Ian Eslick sent a nice comparison of Elephant and Rucksack, two Common Lisp persistence systems, to the Elephant development list. It gives an overview of how each system solves implementation problems related to making Lisp objects persistent.
Here's an excerpt from his email:
- Rucksack is a reasonably compact, easy-to-understand system written entirely in Common Lisp. Elephant has complex dependencies between Lisp, C and the architectural commitments of BDB. Elephant performs poorly on SQL today so BDB is the high performance backend. BDB has license issues for even small scale commercial deployment.
- Rucksack has full support for garbage collection, Elephant has minimal off-line support for storage reclamation
- Elephant will allow multiple lisp processes to use the same persistent store concurrently, a Rucksack store is locked to a single lisp instance.
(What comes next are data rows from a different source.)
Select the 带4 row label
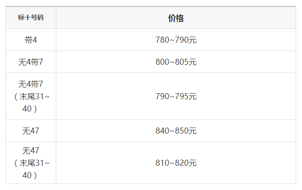The width and height of the screenshot is (302, 190). coord(31,40)
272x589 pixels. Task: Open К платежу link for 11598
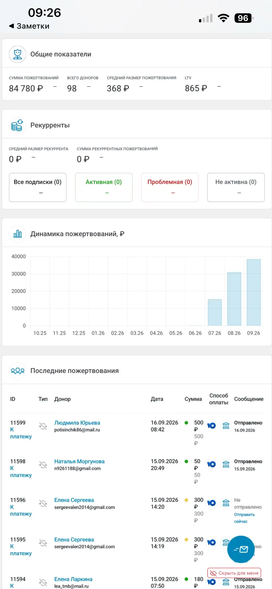pos(21,472)
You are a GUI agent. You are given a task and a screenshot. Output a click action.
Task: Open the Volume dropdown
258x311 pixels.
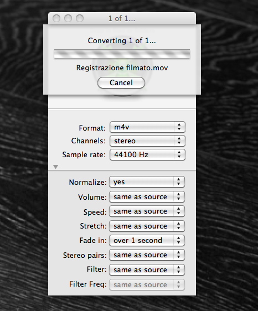(147, 197)
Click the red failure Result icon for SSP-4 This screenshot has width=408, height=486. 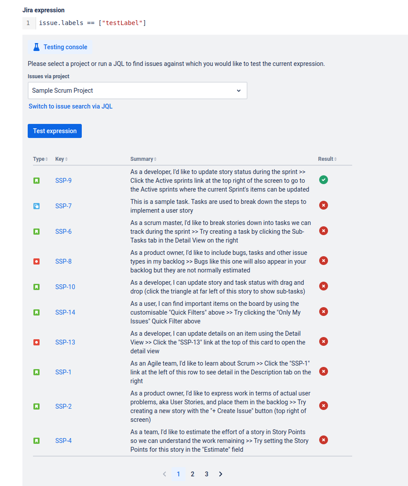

Elephant can be configured with BDB replication, allowing for larger-scale deployment.
- Elephant is much more mature and it's disk storage is much more likely to be reliable so it will be some time until Rucksack is sufficiently mature for prime time.
- Rucksack performs object-level collision detection, Elephant performs record-based collision in a paged storage system. This has different implications for how classes should be designed (slot values with large arrays, for instance, should be wrapped in their own persistent class so that writes to other slots does not result in multiple copies of that array).